Ameloblastoma versus basal cell carcinoma: an immunohistochemical comparison

Abstract Despite behavioral mimicry of ameloblastoma (AB) and basal cell carcinoma (BCC); they are classified at two extremes within pertinent WHO classifications with respect to benign and malignant designation. This study aims to appraise the current allocation of ameloblastoma in the classification through an immunohistochemical comparison of some aspects of behavior with basal cell carcinoma. Sections from retrospectively retrieved formalin fixed - paraffin embedded tissue blocks of ameloblastoma (n = 37) and basal cell carcinoma (n = 34) were comparatively examined for the immunohistochemical expression for Ki-67, Bcl-2, MMP-2, MMP-9, CD31 and D2–40 monoclonal antibodies.
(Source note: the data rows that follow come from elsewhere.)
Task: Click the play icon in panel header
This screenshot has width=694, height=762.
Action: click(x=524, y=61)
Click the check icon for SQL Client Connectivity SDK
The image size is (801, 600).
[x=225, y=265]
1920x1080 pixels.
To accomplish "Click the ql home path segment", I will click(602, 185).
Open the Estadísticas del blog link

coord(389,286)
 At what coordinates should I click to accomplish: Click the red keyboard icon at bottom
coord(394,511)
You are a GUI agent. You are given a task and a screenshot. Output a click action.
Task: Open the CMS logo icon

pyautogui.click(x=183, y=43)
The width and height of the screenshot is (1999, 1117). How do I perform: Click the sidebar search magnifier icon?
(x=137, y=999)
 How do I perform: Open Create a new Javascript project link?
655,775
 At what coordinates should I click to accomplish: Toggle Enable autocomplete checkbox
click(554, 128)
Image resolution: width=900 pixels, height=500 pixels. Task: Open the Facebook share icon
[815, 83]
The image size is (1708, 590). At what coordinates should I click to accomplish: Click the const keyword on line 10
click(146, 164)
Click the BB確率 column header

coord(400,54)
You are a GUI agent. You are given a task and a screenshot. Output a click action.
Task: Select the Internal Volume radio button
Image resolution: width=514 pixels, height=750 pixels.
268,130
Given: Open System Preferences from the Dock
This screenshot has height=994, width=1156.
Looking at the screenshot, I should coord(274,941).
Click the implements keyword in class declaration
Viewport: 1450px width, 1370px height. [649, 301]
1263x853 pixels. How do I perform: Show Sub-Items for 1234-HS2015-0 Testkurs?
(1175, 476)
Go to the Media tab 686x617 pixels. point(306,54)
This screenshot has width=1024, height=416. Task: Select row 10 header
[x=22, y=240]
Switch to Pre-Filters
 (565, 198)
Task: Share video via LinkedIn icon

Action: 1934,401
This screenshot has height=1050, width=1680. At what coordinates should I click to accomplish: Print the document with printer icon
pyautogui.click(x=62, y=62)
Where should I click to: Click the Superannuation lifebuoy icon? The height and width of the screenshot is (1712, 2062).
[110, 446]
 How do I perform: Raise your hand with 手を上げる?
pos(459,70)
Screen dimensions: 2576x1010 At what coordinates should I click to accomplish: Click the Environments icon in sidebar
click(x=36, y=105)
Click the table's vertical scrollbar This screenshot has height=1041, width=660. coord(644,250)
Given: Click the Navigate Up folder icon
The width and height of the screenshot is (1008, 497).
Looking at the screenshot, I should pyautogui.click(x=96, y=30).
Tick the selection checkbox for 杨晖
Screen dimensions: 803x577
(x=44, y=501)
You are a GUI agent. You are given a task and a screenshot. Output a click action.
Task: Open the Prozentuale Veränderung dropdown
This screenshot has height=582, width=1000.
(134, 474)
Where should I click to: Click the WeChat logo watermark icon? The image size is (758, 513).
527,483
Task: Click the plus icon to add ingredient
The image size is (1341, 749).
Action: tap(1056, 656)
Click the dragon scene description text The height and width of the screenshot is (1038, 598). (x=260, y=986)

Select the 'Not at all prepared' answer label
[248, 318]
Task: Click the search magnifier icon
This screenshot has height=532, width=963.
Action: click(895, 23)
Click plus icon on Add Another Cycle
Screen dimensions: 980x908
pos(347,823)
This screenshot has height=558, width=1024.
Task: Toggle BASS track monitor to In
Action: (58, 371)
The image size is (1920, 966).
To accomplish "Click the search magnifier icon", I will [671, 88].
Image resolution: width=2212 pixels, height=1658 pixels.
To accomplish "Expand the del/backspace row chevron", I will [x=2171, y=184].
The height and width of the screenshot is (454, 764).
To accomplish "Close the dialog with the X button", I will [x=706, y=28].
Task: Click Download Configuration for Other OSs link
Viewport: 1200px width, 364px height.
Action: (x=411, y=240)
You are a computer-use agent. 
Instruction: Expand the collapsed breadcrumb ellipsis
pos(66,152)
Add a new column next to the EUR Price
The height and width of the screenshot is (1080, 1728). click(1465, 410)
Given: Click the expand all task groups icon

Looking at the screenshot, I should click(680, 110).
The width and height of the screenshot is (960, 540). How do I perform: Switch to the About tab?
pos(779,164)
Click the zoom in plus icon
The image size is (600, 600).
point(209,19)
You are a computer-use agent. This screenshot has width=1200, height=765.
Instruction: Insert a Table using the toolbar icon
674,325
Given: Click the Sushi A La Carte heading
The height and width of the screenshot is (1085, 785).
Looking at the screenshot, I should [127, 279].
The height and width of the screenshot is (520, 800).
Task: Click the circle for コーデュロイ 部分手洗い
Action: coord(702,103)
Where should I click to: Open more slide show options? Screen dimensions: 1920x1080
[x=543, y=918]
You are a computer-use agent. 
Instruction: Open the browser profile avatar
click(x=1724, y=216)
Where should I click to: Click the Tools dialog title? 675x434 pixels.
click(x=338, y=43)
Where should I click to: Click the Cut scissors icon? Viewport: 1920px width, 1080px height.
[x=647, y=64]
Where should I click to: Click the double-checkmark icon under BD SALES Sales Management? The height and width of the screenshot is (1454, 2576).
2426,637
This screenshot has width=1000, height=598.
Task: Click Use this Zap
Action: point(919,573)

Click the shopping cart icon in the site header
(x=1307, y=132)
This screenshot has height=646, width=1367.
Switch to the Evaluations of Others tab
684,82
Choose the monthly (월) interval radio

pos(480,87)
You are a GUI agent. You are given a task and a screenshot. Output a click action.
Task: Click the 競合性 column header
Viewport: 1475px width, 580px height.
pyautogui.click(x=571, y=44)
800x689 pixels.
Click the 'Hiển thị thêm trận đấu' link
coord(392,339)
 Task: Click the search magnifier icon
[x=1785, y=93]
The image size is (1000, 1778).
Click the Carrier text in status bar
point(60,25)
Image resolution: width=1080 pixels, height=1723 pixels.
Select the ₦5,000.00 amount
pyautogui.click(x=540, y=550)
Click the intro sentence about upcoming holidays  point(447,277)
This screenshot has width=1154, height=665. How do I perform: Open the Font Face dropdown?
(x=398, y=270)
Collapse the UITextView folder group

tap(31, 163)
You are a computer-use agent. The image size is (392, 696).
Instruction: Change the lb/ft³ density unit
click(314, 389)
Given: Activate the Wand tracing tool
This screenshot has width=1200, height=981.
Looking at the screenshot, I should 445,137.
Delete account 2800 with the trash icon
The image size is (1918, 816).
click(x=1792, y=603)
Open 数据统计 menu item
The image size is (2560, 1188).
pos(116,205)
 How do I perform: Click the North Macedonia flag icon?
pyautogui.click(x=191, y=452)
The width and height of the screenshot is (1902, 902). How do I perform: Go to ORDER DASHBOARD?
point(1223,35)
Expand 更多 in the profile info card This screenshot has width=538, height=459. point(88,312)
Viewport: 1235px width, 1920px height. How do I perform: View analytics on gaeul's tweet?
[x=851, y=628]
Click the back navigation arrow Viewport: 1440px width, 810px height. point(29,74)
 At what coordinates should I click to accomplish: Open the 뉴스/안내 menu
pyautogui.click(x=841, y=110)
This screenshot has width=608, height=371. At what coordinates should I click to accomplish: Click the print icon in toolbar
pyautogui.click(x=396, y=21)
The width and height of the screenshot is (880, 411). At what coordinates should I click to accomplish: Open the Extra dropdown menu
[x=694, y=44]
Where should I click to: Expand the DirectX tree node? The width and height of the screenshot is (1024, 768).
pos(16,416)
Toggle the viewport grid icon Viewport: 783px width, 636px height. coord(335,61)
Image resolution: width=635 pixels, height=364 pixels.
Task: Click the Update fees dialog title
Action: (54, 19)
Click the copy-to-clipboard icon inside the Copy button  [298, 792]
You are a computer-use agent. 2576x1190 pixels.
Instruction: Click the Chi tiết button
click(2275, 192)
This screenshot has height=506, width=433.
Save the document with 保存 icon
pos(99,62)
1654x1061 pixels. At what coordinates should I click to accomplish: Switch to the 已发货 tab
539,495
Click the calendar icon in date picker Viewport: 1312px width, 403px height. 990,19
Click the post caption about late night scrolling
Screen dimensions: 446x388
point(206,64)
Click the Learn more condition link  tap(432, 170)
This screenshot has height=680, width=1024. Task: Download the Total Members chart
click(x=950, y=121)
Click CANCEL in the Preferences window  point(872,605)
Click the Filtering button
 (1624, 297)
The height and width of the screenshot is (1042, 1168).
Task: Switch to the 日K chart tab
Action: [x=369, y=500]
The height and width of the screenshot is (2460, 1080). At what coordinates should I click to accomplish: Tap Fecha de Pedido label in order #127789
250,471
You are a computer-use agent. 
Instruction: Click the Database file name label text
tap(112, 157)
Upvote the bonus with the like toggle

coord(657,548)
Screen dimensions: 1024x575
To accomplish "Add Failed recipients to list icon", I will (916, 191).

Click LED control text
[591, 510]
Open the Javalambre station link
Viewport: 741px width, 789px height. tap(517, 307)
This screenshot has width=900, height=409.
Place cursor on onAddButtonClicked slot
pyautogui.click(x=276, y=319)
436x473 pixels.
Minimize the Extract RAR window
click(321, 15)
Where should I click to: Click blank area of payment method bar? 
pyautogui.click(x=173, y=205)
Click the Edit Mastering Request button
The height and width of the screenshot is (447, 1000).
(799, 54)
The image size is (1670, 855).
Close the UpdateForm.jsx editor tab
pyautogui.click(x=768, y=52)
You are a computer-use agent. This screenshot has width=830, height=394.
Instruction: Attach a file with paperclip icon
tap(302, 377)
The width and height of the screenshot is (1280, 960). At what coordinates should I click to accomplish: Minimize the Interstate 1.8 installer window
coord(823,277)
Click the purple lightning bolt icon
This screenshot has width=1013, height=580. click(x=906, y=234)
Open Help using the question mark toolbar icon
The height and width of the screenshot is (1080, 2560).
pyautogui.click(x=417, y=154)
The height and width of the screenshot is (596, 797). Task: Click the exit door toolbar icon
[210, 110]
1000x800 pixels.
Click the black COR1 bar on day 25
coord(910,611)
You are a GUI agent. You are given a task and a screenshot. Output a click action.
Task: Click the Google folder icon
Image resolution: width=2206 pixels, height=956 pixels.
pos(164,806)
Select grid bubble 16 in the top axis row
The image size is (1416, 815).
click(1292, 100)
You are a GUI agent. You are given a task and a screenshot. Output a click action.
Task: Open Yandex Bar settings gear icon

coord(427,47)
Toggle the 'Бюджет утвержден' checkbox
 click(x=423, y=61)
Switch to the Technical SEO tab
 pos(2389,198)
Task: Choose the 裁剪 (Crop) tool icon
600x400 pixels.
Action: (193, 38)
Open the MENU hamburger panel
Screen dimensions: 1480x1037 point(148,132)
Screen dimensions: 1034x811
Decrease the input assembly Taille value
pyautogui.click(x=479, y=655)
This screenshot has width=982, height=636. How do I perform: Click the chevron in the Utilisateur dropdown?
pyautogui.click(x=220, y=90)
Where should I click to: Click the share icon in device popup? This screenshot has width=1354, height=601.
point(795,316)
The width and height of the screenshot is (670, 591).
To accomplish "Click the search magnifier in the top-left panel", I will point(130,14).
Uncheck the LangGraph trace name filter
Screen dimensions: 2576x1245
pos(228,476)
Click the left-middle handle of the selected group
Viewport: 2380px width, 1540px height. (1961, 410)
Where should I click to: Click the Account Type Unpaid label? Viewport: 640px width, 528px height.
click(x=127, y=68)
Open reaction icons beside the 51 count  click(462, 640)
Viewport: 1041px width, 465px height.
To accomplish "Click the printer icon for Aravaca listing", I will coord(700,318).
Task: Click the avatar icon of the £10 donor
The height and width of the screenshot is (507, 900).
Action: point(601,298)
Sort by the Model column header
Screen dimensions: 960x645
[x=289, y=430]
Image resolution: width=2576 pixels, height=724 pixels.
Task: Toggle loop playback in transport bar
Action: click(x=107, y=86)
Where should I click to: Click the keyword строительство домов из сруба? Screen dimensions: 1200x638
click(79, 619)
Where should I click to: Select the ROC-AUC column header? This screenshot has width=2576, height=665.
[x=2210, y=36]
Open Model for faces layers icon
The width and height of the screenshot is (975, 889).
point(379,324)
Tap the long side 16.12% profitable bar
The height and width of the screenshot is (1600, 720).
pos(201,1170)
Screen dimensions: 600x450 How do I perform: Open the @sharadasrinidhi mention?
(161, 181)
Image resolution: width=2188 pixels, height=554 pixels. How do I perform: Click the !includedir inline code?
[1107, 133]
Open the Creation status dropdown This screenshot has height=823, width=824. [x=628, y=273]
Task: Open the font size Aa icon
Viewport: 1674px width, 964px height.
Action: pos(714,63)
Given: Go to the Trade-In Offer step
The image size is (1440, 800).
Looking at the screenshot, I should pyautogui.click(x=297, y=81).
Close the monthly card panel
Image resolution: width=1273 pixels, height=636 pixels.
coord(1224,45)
No statistically significant differences between the tumors were found regarding the immunoexpressions of Bcl-2 ( P = .252), CD31 microvessel density (MVD) ( P = .895), lymphatic vessel density (LVD) ( P = .642) and MMP-9 stromal expression ( P = .083). MMP-2 expression was significantly higher in epithelial and stromal regions of AB ( P = .009, P = .001; respectively) whereas Ki-67 and MMP-9 epithelial expression were significantly higher in BCC ( P < .000, P = .026; respectively). Within the studied immunohistochemical attributes for tumor behavior, the study accentuated the overall behavioral mimicry of the tumors and indicated that basal cell carcinomas surmount ameloblastomas by the proliferative rate only.